Reliability Estimates for Multidimensional Scales
Often, tests are designed to measure a single construct but end up having a multidimensional structure, especially as the content of the test broadens. Occasionally, multidimensionality is intentional, as when a test is designed to produce subscale scores in addition to a total score. In other situations, the breadth of the construct’s definition or the format of items produces unintended multidimensionality, even if a general target construct that influences all items is still present. In either case, the one-factor model presented earlier is incorrect, and thus it is generally inappropriate to use alpha or ω u to represent the reliability of a total score from a multidimensional test. Instead, reliability estimates for observed scores derived from multidimensional tests should be interpretable with respect to the target constructs.

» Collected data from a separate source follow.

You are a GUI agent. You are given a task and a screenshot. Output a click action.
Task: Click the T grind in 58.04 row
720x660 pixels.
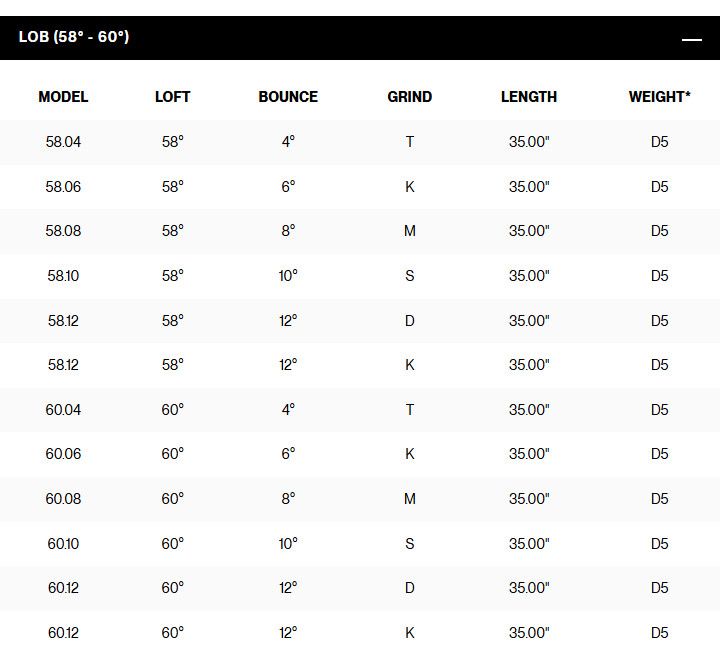point(409,142)
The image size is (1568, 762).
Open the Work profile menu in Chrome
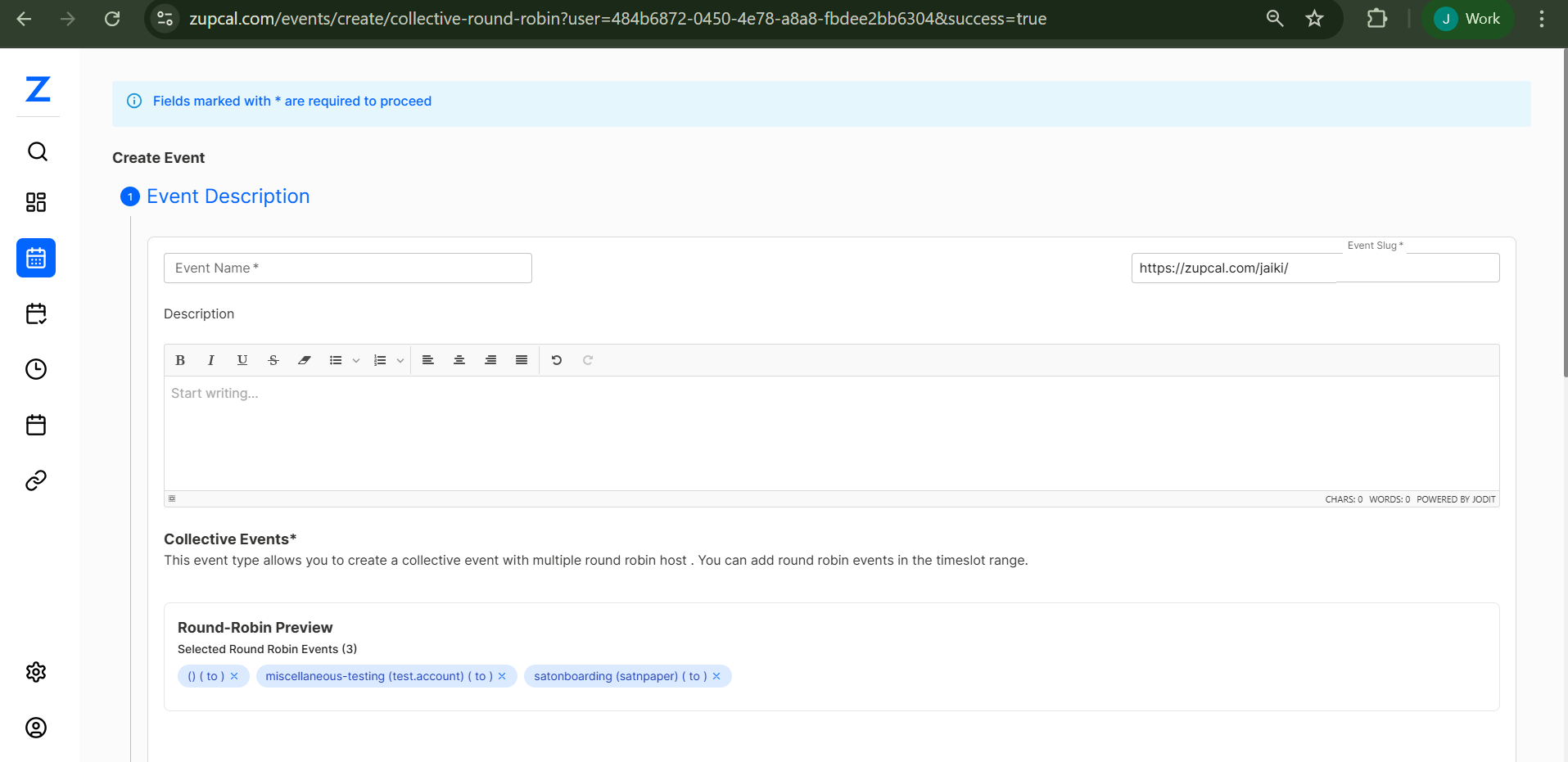1468,19
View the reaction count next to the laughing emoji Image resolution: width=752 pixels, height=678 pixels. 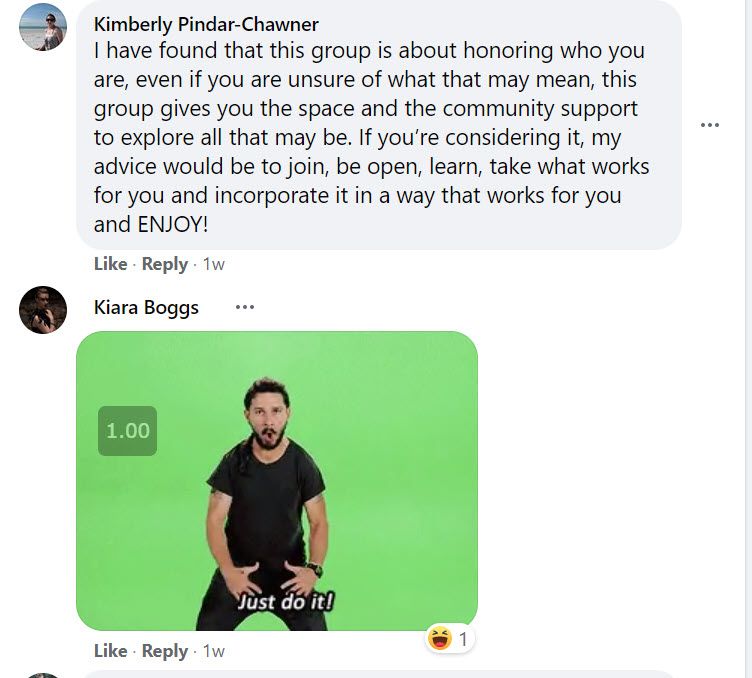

For example, Flake, Barron, Hulleman, McCoach, and Welsh (2015) developed a 19-item test to measure a broad construct, termed psychological cost, from Eccles’s (2005) expectancy-value theory of motivation. Although this psychological-cost scale (PCS) was designed to produce a meaningful total score representing a general cost construct, the item content was derived from several more specific content domains (termed task-effort cost, outside-effort cost, loss of valued alternatives, and emotional cost). Consequently, although a general cost factor is expected to influence responses to all 19 items, it may be best to consider the PCS multidimensional because of excess covariance among items from the same content domain beyond the covariance explained by a general construct.
Bifactor models
One way to represent such a multidimensional structure is with a bifactor model, in which a general factor influences all items and specific factors (also known as group factors) capture covariation among subsets of items that remains over and above the covariance due to the general factor. Specific factors do not represent subscales per se but instead represent the shared aspects of a subset of items that are independent from the general factor (in fact, in some situations, specific factors may be used to capture method artifacts, such as item-wording effects). A bifactor model for the PCS includes a general cost factor influencing all items along with four specific factors capturing excess covariance among items from the same content domain. A path diagram of this model is in Figure 3, which shows that each item has a nonzero general-factor loading (i.e., the general factor, g, influences all items) along with a nonzero loading on a specific factor pertaining to the item’s content domain (i.e., each specific factor, sk, influences only a subset of items). Because each item is directly influenced by two factors, the equation for this model is a multiple regression equation with each item simultaneously regressed on the general factor and one of the specific factors. The general factor must be uncorrelated with the specific factors to guarantee model identification (Yung, Thissen, & McLeod, 1999), whereas in other CFA models, all factors freely correlate with each other (allowing the general factor in a bifactor model to correlate with one of the specific factors causes errors such as nonconvergence or improper solutions).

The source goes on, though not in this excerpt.